Selected text:

Background: Sterile corneal ulceration is a rare complication of rheumatoid arthritis and may lead to corneal perforation. Surgical management for visual restoration frequently is unsuccessful. The authors analyze the factors that may determine the failure of corneal surgery in perforations associated with rheumatoid arthritis.
Method: The management of 29 patients with rheumatoid arthritis with corneal perforations requiring surgical intervention was reviewed. The corneal lesions were classified either as necrotizing keratitis (n = 20) or as ulcers secondary to surface disease (n = 12), depending on the most evident primary pathology. The outcome of different methods for primary repair (i.e., application of tissue adhesive, lamellar graft, or penetrating keratoplasty) and graft survival in penetrating keratoplasties were analyzed.

What you need to do:
1) Which methods of primary repair does the summary on corneal perforations in rheumatoid arthritis list?
2) Extend the summary on corneal perforations in rheumatoid arthritis, picking up after its final sentence.

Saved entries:
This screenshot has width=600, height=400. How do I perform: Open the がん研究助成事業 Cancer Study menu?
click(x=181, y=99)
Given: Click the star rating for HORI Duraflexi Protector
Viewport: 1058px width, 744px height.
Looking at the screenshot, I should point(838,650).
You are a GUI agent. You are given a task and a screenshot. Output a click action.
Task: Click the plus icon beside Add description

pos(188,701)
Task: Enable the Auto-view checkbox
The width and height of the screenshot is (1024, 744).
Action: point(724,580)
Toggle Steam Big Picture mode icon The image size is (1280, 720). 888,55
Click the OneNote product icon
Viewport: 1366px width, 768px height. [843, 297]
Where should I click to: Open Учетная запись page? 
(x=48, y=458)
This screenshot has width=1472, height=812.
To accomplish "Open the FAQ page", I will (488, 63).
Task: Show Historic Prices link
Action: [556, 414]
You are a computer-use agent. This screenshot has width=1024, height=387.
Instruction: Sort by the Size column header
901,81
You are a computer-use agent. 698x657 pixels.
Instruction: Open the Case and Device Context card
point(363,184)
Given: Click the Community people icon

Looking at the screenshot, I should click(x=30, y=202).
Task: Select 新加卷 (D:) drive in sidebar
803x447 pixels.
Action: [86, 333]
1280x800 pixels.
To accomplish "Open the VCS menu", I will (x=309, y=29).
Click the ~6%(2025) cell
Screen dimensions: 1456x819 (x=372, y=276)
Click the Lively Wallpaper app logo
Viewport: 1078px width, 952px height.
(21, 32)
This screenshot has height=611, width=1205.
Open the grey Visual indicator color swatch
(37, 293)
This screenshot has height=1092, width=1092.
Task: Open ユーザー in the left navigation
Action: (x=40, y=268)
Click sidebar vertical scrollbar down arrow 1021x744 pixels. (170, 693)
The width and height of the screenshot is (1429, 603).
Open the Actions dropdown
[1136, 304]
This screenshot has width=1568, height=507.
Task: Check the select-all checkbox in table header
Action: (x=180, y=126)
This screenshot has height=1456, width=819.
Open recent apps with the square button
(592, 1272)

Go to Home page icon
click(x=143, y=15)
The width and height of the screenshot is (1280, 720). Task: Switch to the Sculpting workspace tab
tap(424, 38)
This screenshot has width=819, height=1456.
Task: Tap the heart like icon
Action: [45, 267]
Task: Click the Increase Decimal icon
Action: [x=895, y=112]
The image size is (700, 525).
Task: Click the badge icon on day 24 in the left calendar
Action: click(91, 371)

Results for each task:
1) Application of tissue adhesive, lamellar graft, and penetrating keratoplasty.

2)
Results: Fifty-seven corneal procedures were performed in 32 eyes. Primary repair was successful (i.e., no further corneal surgery within 6 months was required) in five eyes (25%) with necrotizing keratitis and in eight eyes (67%) with perforations secondary to surface disease. The application of tissue adhesive, when planned as long-term treatment, was unsuccessful in all five eyes. Immunosuppression significantly improved the survival of first penetrating grafts (42% graft survival after 1 year versus 11% without immunosuppression, P = 0.02). Of 25 graft failures, 20 (80%) were caused by recurrent melts up to 6 months after penetrating keratoplasty. Ocular surface infection was responsible for failure in six of ten grafts after that time.
Conclusion: Complications of corneal surgery in rheumatoid corneal perforations are frequent. The type of surgical procedure, the predominant pathogenic mechanism, and the perioperative immune status influence the outcome. The control of corneal melting and the prevention of surface infection are critical for graft survival.